Paying My Respects: Connie Wentzel
Connie Wentzel died in the weeks before Christmas. We attended her Memorial Service yesterday at Plymouth Church in Seattle.
I had worked with Connie for five years, 1991 – 1996, when she was the Church Business Administrator and I was Senior Minister. She came to Seattle to be near children and grandchildren, leaving a position at Yale Divinity School. After her stint as CBA, Connie continued as a member of Plymouth.
The tributes to Connie were many and thoughtful. One word I didn’t hear used to describe her was “elegant.” But she was elegant, at least I thought so. She possessed a certain stylish grace, not only or even primarily in how she dressed, but in her temperament and the way she handled herself.
My early years at Plymouth were not easy ones. As a pastor you never quite know what you’re getting yourself into with a new congregation. Like people falling in love, both parties have a tendency to see in the other what they want to see. And so it is with congregations, which are always more complex and vexed than you want to imagine.
Not infrequently Connie would come into my office (our offices were next door to one another) in order to check-in. She would listen to my various puzzlements and frustrations and then say, with a French pronunciation, “Courage,” which sounds like “cur’age.” Elegant.

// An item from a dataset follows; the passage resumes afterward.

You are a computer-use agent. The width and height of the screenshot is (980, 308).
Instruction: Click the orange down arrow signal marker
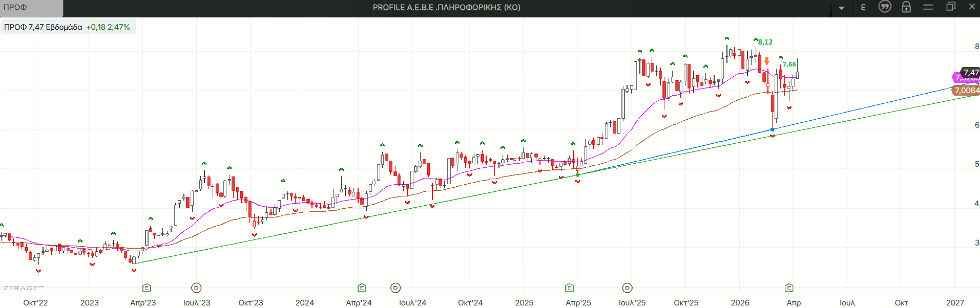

It was a good word and an apt one. No long drawn out analyses. No attempts to fix or advise. Just “Courage.” As if to say, “Buck up, buster, and get on with it.” Occasionally, I would find it irritating. As in, “easy for you to say,” (though it wasn’t — she’d been through some hard things in her life). But generally I considered it a vote of confidence. As in “you can do it.”
This morning at worship at Spirit of Peace UCC where we go, an older member of the congregation asked for the mic during prayer time. As liturgist today, I was handling the high liturgical task of passing the mic. He spoke of a friend who had passed away recently, asking that “Bud” be held in our prayers. He added that when he was younger he remembered hearing that being old meant a steady flow of grief, as you were always losing people. He said, not in a maudlin way, “Now I am old, and it’s true.” It was a simple statement, but heartfelt, and I was moved by it.
Connie’s service ended with a reading from John Bunyan’s Pilgrims Progress. The last and parting words of “Mr. Valiant for Truth” (I suspect they are among the many things Connie was called upon to memorize as a school child). The final sentences are as follows:
“Then said he, I am going to my Father’s; and though with great difficulty I have got hither, yet now I do not repent me of all the trouble I have been at to arrive where I am. My sword I give to him that shall succeed me in my pilgrimage, and my courage and skill to him that can get it. My marks and scars I carry with me, to be a witness for me that I have fought His battles who will now be my rewarder.
“When the day that he must go hence was come, many accompanied him to the river-side, into which as he went, he said, “Death, where is thy sting?” And as he went down deeper, he said, “Grave, where is thy victory?” [1 Cor. 15:55.] So he passed over, and all the trumpets sounded for him on the other side.”
It was as if Connie had once more said, this time to us all, “Courage.”